[New Plugin] ZotSeek: AI-Powered Semantic Search for Zotero 8

introfini · December 26, 2025

Hi everyone,

I've developed ZotSeek, a plugin that adds AI-powered semantic search to Zotero 8.

WHAT IT DOES

• Find Similar Documents - Right-click any paper → discover semantically related papers
• Natural Language Search - Search with queries like "machine learning in healthcare"
• Hybrid Search - Combines AI embeddings with Zotero's keyword search
• Section-Aware Results - See which section matched (Abstract, Methods, Results)
• 100% Local - Uses bundled AI model, no data leaves your machine
• Fast - Searches complete in ~70ms

LINKS

GitHub: https://github.com/introfini/ZotSeek
Download: https://github.com/introfini/ZotSeek/releases/latest

REQUIREMENTS

Zotero 8.0 or later (including beta)

TECHNICAL DETAILS

• Uses nomic-embed-text-v1.5 model (768 dimensions, 8K context)
• Transformers.js running in a ChromeWorker for non-blocking inference
• Embeddings stored in SQLite alongside Zotero's database
• ~131MB download due to bundled AI model (ensures offline functionality)

Feedback and suggestions welcome!

sdflewrit783 · December 27, 2025

Great idea. Some thoughts without trying as am not running v8. Plus: see point 2 below.

1. Books (special issues, edited books) are important; it would be good to have a way to include them.
2. Putting things into the main database seems risky. The potential loss of work that took many people many years to compile is significant, individual development is more precarious over time, and the core Zotero team will say, remove plugins as a first recommendation to most problems. Therefore, I would prefer this functionality to work in its own bounded space so that it guarantees not to interfere with the core reliability.

damnation · December 27, 2025

Fantastic!
I appreciate the elaborate documentation!

introfini · December 27, 2025

@sdflewrit783:

Thanks for the thoughtful feedback!

Re: Books - There's actually a setting in the preferences (Settings → ZotSeek → "Exclude books from indexing and search") that you can uncheck to include books. They're excluded by default because they lack the typical paper structure (Abstract, Methods, Results) and are often too long to index effectively, but the option is there if you need it.

Re: Database isolation - Great timing on this concern! I just released v1.1.0 which addresses exactly this. ZotSeek now uses a separate SQLite database file (zotseek.sqlite) that attaches to Zotero's connection using the ATTACH DATABASE pattern (same approach Better BibTeX uses). This means:
- Zotero's main database stays completely untouched
- Clean uninstall - the plugin automatically removes its database file when uninstalled
- Complete data isolation

The database path is now shown in the settings panel so you can verify it's separate.

@damnation:

Thanks! Glad the documentation is helpful.
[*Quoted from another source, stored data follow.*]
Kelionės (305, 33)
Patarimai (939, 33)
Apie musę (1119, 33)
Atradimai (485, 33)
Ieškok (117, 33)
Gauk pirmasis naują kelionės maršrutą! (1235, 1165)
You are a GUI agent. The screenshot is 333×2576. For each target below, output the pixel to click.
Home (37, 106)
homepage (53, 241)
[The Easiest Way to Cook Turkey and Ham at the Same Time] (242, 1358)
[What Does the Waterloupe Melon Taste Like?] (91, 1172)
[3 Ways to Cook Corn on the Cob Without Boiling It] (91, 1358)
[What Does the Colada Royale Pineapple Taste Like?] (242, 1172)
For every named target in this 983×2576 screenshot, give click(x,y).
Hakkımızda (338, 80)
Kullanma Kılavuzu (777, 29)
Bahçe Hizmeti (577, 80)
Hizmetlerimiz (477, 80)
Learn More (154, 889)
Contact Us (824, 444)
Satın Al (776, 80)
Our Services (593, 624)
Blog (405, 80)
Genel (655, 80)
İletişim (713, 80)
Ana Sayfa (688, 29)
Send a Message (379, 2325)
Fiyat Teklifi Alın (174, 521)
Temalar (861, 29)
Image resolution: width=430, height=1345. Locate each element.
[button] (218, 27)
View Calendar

sdflewrit783 · December 28, 2025

@introfini Cheers, sounds good, good timing indeed. :)

On books. Thanks for the explanation. In our case, books make up a large proportion of the literature. They can be systematic monographs with chapters covering all aspects of a biological genus (morphology, population, human use, and so on) or more loosely structured works. Having ways to meaningfully integrate them would be very useful. If relevant, many universities provide access to high-performance computing if needed for an initial analysis.

On real-world use. Over time, research across projects, teaching across multiple subjects, preparing various papers and presentations, while collaborating with novices or people using different in-house practices, all result in many groups, duplications, and folders of documents not yet added to Zotero. In principle, this is the context where an automated search and sense-making system could be most useful... For your consideration.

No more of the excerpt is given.